そして、イエス様がこの話をしながらこの律法学者に聞いたことは、2人のうちどちらがより、その金貸しを愛するようになるのかという質問でした。変な質問ですが、二択ならば答えは明白で、多く赦してもらった者でしょう。この話を通してイエス様が言われたかったことは何でしょうか。
聖書では借金とは罪を意味しており、借金を赦してもらった人というのは私たちのことです。そして、この恵みふかい金貸しとは、無条件に私たちの罪を赦してくださる神様のことです。そして、多くの罪を赦してもらった者ほど神様をより愛するようになるということをイエス様は、たとえを用いて教えられたのです。このたとえ通り、この不道徳な女性は自分の大きな罪を知っていたので、イエス様に対して自分のできる最大限の愛の表現をしたのです。この原理に関しては使徒パウロもこのように説明しています。
罪の増し加わるところには、恵みも満ちあふれました。(ローマ5:20)
日本でも元ヤクザだった牧師先生方が神様の深い恵みに触れ、熱心に神様の働きをされています。誰かにあらためて言われるまでもなく悪いことをしてきたという自覚があり、そのすべてが神様の恵みによって赦されたということに、人一倍感謝されるのだと思います。
それでは皆さんはどちらのタイプでしょうか? 多く赦された者でしょうか? それともそれなりに真面目に生きてきたので、それほど多くの罪は犯してこなかったタイプでしょうか?
ある人は、自分は真面目に生きてきてしまったから、むしろ今からでも罪を犯したら神様の恵みがより良く分かるかもしれないと思うかもしれません。もしくは自分も悪い人生を送って後に、イエス様に出会っていたら良かったのにと思うかもしれません。実際に僕は、牧師の家庭に育ち、小さい頃からそれなりに真面目に生きてきてしまったので、自由奔放に悪いこともしてから、死ぬ直前にイエス様を信じて天国に行ければ、それがベストじゃないかなと思っていたことがありました。しかし、それに対して使徒パウロはこのように断言しています。

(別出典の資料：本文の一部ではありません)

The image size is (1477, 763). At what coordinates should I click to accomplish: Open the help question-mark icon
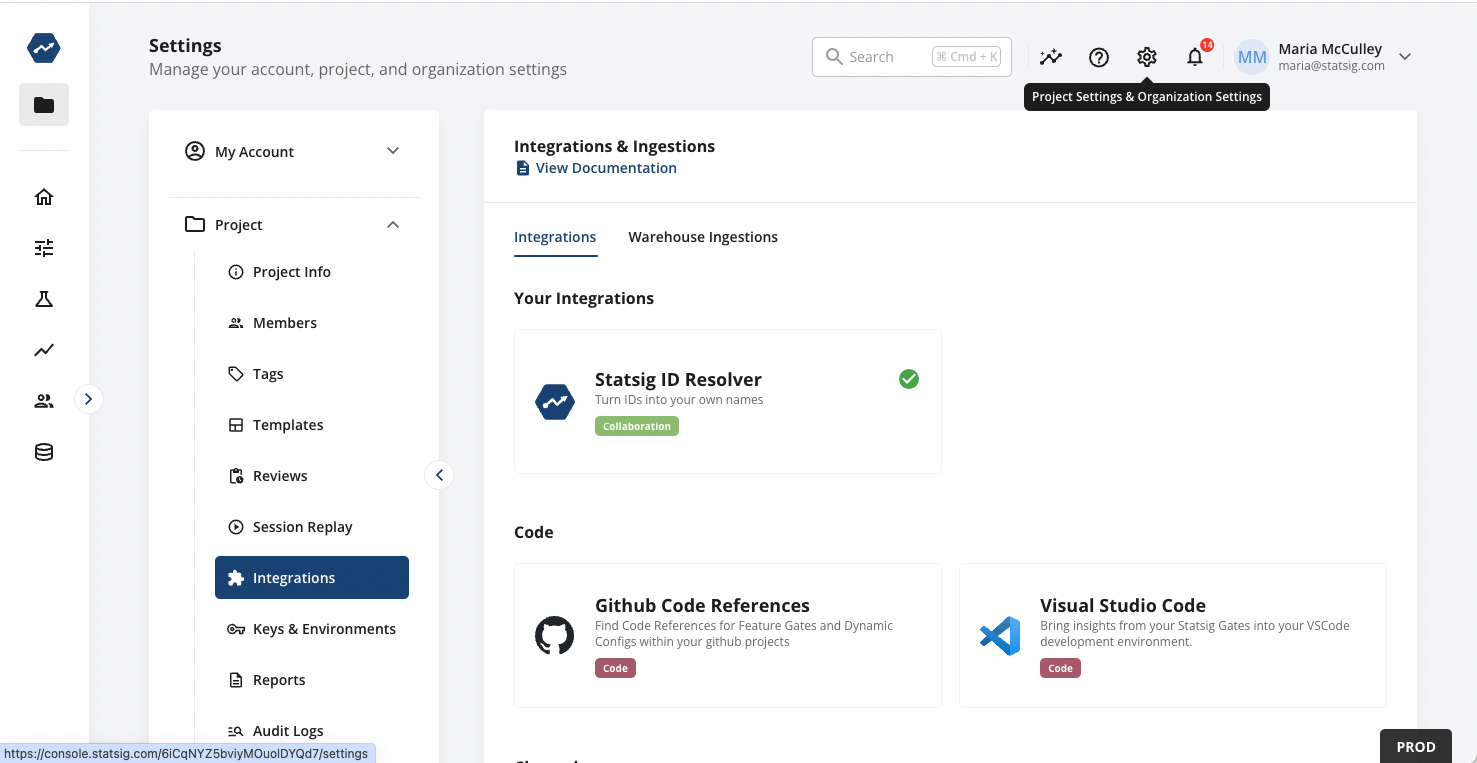1098,57
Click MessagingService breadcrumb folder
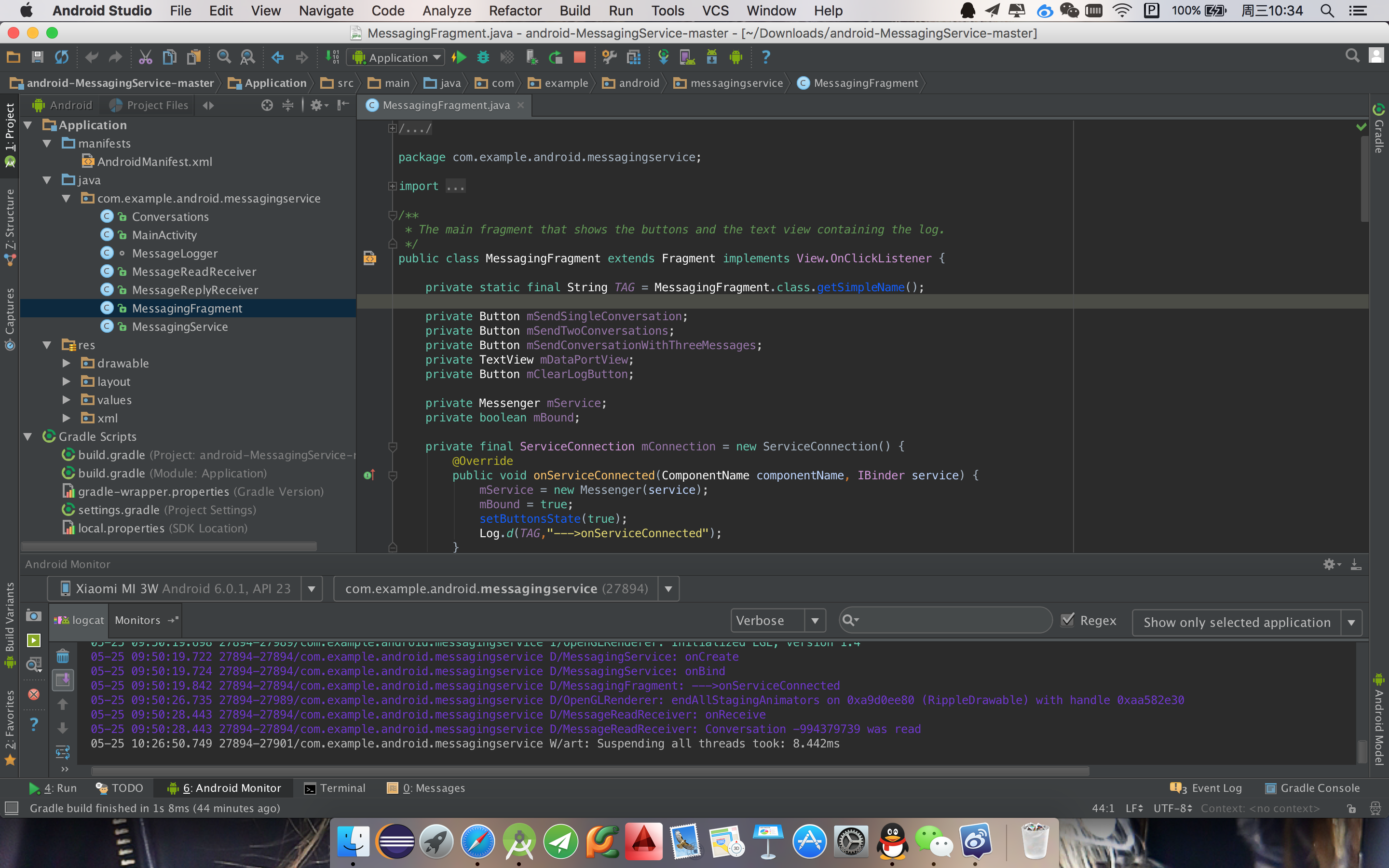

それでは、どういうことになりますか。恵みが増し加わるために、私たちは罪の中にとどまるべきでしょうか。絶対にそんなことはありません(ローマ6:1、2)
では、多くの罪を犯さずに生きてきた人は神様の恵みを少ししか体験できず、神を少ししか愛せないのでしょうか? もちろんそれも違います。今日のイエス様の言葉はこう理解されるべきなのです。
誰であれ、多く赦されたことを悟る者は、多く主を愛するようになる。そして、少ししか赦されていないと思う者は、少ししか愛さなくなる。
すなわち、自分の罪の大きさを悟れば悟るほど、主をより深く愛するようになるということです。いかに私たちが真面目に生きてきて、人間の法律にはひっかからないとしても、私たちの心の中には、自己中心、貪欲、偽り、欺き、嫉妬、怒り、恨みが満ちています。それが行動に出てしまうと、警察のお世話になりますが、心の中に留めて自制を働かせられる場合には、罪に問われません。しかし神様は心の中を見られるので、行動に出そうと出さまいと、本質的に罪の質や重さに変わりがないことを知っておられます。
三浦綾子さんの代表作の中に氷点という作品があります。この物語は、継母にいじめられる非常につらい状況の中にあっても、悪い想いを抱かず、健気に頑張って生きてきた、とても良い子である主人公が、最後の最後に自分の内にある原罪(氷点)に気付くというところで終わります。他の人と比較して罪が多いか少ないかではありません。聖なる神の御前にどうかということです。偉大なダビデ王はこのように告白しています。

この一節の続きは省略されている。